◆ What this task involves: Copy the rows below, swapping "Locate an element on the screen" for "Find an element on the screen" and leaving everything else unchanged.

◆ Task inputs:
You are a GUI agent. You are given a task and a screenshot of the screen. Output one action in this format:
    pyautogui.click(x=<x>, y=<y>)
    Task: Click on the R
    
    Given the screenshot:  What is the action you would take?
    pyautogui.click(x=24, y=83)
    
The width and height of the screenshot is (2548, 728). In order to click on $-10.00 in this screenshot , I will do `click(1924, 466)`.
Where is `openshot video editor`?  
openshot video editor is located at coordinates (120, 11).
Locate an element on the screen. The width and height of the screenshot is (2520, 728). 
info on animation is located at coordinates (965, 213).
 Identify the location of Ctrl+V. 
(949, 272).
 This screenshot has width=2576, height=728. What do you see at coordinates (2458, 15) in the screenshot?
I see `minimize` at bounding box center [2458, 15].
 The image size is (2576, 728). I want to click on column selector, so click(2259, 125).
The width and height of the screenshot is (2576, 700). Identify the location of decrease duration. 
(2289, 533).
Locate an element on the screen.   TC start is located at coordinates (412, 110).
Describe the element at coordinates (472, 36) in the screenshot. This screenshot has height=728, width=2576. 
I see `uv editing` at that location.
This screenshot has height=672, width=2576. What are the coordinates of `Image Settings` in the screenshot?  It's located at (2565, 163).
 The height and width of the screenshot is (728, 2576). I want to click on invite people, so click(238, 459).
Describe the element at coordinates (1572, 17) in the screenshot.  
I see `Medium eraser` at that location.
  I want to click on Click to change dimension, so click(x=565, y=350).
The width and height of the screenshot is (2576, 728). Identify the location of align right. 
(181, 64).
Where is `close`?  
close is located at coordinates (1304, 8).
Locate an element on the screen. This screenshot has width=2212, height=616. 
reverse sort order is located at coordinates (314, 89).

◆ Full solution:
You are a GUI agent. You are given a task and a screenshot of the screen. Output one action in this format:
    pyautogui.click(x=<x>, y=<y>)
    Task: Click on the R
    
    Given the screenshot:  What is the action you would take?
    pyautogui.click(x=24, y=83)
    
The width and height of the screenshot is (2548, 728). In order to click on $-10.00 in this screenshot , I will do `click(1924, 466)`.
Where is `openshot video editor`?  
openshot video editor is located at coordinates (120, 11).
Find an element on the screen. The width and height of the screenshot is (2520, 728). 
info on animation is located at coordinates (965, 213).
 Identify the location of Ctrl+V. 
(949, 272).
 This screenshot has width=2576, height=728. What do you see at coordinates (2458, 15) in the screenshot?
I see `minimize` at bounding box center [2458, 15].
 The image size is (2576, 728). I want to click on column selector, so click(2259, 125).
The width and height of the screenshot is (2576, 700). Identify the location of decrease duration. 
(2289, 533).
Find an element on the screen.   TC start is located at coordinates (412, 110).
Describe the element at coordinates (472, 36) in the screenshot. This screenshot has height=728, width=2576. 
I see `uv editing` at that location.
This screenshot has height=672, width=2576. What are the coordinates of `Image Settings` in the screenshot?  It's located at (2565, 163).
 The height and width of the screenshot is (728, 2576). I want to click on invite people, so click(238, 459).
Describe the element at coordinates (1572, 17) in the screenshot.  
I see `Medium eraser` at that location.
  I want to click on Click to change dimension, so click(x=565, y=350).
The width and height of the screenshot is (2576, 728). Identify the location of align right. 
(181, 64).
Where is `close`?  
close is located at coordinates (1304, 8).
Find an element on the screen. This screenshot has width=2212, height=616. 
reverse sort order is located at coordinates (314, 89).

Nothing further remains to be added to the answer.